[Rows taken from a collection]
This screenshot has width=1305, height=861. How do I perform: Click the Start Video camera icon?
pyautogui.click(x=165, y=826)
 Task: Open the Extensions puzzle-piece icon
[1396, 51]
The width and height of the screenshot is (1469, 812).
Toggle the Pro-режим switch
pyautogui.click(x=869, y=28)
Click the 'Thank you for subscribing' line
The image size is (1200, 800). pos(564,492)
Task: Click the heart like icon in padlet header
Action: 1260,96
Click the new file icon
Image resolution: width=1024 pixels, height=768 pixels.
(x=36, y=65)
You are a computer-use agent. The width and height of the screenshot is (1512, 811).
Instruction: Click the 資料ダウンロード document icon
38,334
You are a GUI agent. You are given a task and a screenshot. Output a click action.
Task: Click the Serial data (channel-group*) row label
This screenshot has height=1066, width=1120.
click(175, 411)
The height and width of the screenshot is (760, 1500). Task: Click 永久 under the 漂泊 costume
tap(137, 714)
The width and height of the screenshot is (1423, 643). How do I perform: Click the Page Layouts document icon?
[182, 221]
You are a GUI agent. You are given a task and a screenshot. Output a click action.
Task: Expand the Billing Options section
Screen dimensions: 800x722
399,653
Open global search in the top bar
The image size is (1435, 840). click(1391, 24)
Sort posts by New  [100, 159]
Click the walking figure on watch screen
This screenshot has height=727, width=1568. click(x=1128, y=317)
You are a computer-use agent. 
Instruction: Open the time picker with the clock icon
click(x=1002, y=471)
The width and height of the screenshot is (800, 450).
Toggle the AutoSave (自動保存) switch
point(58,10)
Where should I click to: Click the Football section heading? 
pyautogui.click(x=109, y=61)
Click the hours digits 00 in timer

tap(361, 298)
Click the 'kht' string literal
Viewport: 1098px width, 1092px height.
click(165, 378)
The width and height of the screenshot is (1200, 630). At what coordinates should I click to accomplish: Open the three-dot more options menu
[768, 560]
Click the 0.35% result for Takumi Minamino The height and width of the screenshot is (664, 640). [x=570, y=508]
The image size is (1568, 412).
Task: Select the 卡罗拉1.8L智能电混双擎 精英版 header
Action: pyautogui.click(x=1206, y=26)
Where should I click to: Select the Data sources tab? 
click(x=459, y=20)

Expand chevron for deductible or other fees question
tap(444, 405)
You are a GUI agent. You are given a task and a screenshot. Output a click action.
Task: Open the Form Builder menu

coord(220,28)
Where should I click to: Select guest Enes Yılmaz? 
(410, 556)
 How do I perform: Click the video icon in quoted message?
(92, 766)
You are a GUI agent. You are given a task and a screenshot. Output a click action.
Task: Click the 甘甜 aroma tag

__Task to carry out__. Rewrite the rows above, changing every "GUI agent" to "screen agent" and keeping the rest unchanged.

__Task response__.
This screenshot has width=1305, height=861. How do I perform: Click the Start Video camera icon?
pyautogui.click(x=165, y=826)
 Task: Open the Extensions puzzle-piece icon
[1396, 51]
The width and height of the screenshot is (1469, 812).
Toggle the Pro-режим switch
pyautogui.click(x=869, y=28)
Click the 'Thank you for subscribing' line
The image size is (1200, 800). pos(564,492)
Task: Click the heart like icon in padlet header
Action: 1260,96
Click the new file icon
Image resolution: width=1024 pixels, height=768 pixels.
(x=36, y=65)
You are a computer-use agent. The width and height of the screenshot is (1512, 811).
Instruction: Click the 資料ダウンロード document icon
38,334
You are a screen agent. You are given a task and a screenshot. Output a click action.
Task: Click the Serial data (channel-group*) row label
This screenshot has height=1066, width=1120.
click(175, 411)
The height and width of the screenshot is (760, 1500). Task: Click 永久 under the 漂泊 costume
tap(137, 714)
The width and height of the screenshot is (1423, 643). How do I perform: Click the Page Layouts document icon?
[182, 221]
You are a screen agent. You are given a task and a screenshot. Output a click action.
Task: Expand the Billing Options section
Screen dimensions: 800x722
399,653
Open global search in the top bar
The image size is (1435, 840). click(1391, 24)
Sort posts by New  [100, 159]
Click the walking figure on watch screen
This screenshot has height=727, width=1568. click(x=1128, y=317)
You are a computer-use agent. 
Instruction: Open the time picker with the clock icon
click(x=1002, y=471)
The width and height of the screenshot is (800, 450).
Toggle the AutoSave (自動保存) switch
point(58,10)
Where should I click to: Click the Football section heading? 
pyautogui.click(x=109, y=61)
Click the hours digits 00 in timer

tap(361, 298)
Click the 'kht' string literal
Viewport: 1098px width, 1092px height.
click(165, 378)
The width and height of the screenshot is (1200, 630). At what coordinates should I click to accomplish: Open the three-dot more options menu
[768, 560]
Click the 0.35% result for Takumi Minamino The height and width of the screenshot is (664, 640). [x=570, y=508]
The image size is (1568, 412).
Task: Select the 卡罗拉1.8L智能电混双擎 精英版 header
Action: pyautogui.click(x=1206, y=26)
Where should I click to: Select the Data sources tab? 
click(x=459, y=20)

Expand chevron for deductible or other fees question
tap(444, 405)
You are a screen agent. You are given a task and a screenshot. Output a click action.
Task: Open the Form Builder menu

coord(220,28)
Where should I click to: Select guest Enes Yılmaz? 
(410, 556)
 How do I perform: Click the video icon in quoted message?
(92, 766)
You are a screen agent. You are given a task and a screenshot. Output a click action.
Task: Click the 甘甜 aroma tag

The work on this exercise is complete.